◆ Task details ◆
Pick the lines holding the string "saharauis" out of the records and copy them.

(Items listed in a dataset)
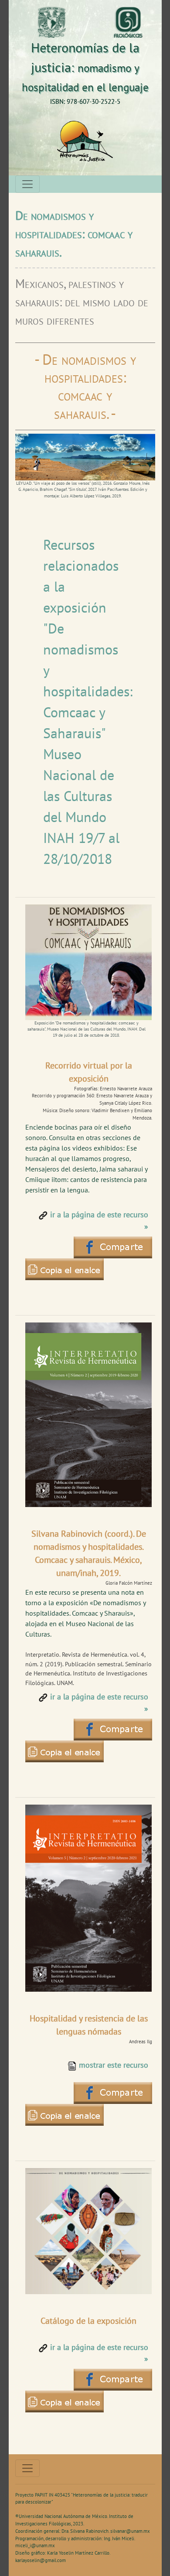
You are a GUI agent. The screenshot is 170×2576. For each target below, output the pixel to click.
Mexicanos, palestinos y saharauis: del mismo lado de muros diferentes (81, 301)
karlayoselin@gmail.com (40, 2560)
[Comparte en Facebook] (64, 1269)
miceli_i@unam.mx (35, 2545)
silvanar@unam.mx (130, 2531)
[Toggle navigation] (27, 184)
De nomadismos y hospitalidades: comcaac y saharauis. (74, 233)
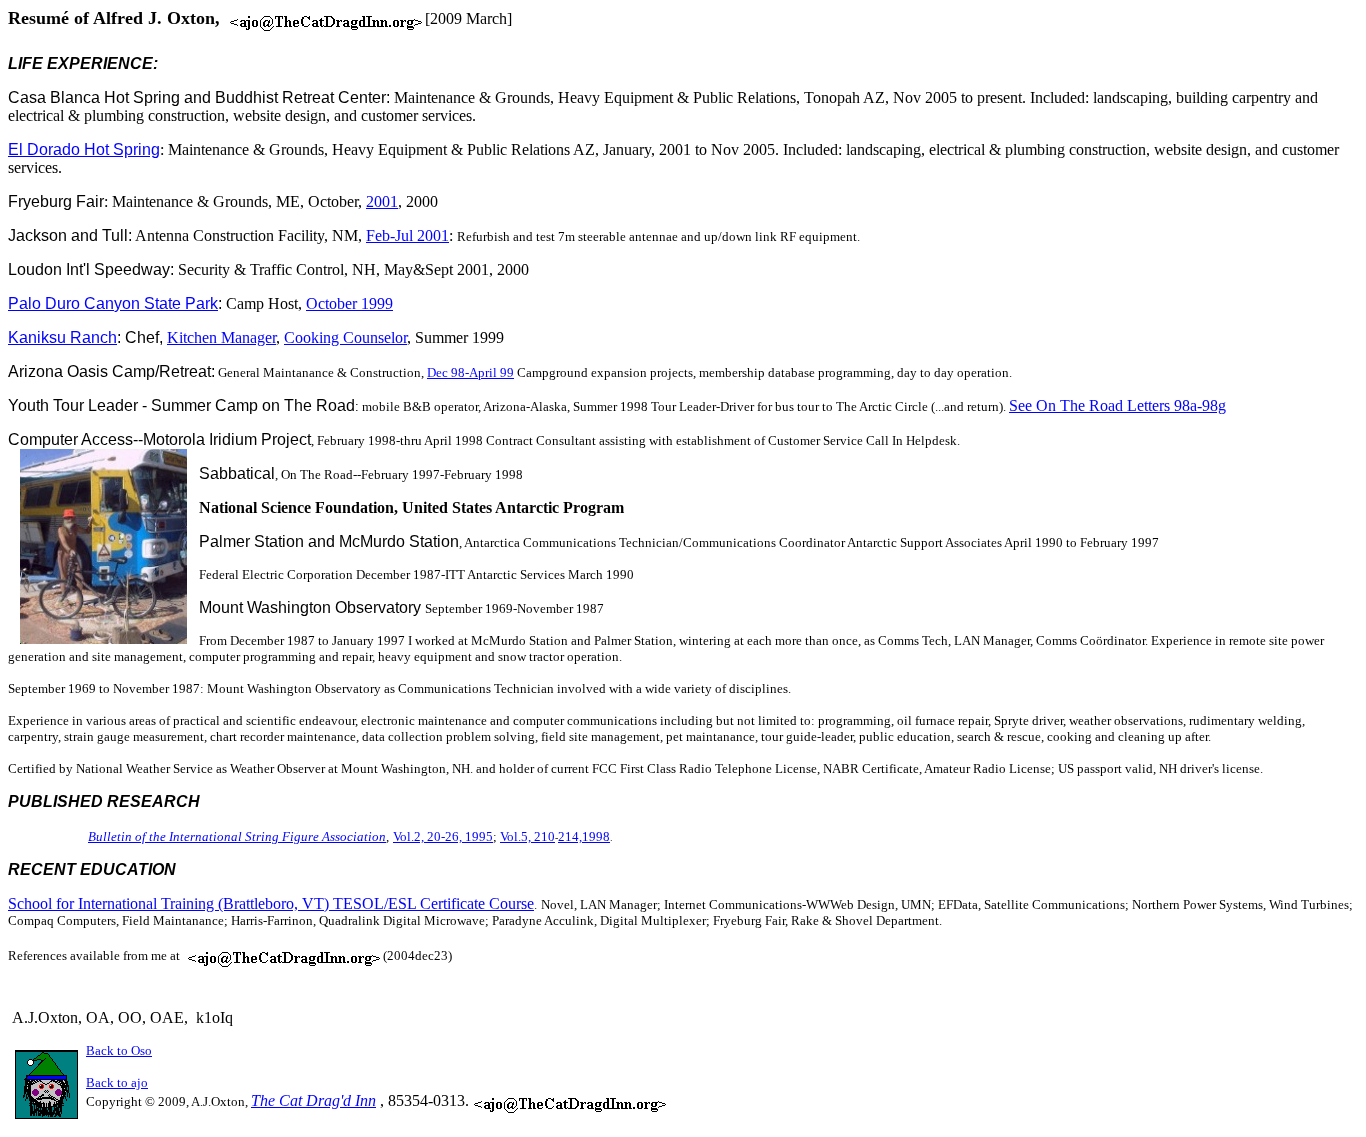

◆ Solution to this problem ◆
Mexicanos, palestinos y saharauis: del mismo lado de muros diferentes (81, 301)
De nomadismos y hospitalidades: comcaac y saharauis. (74, 233)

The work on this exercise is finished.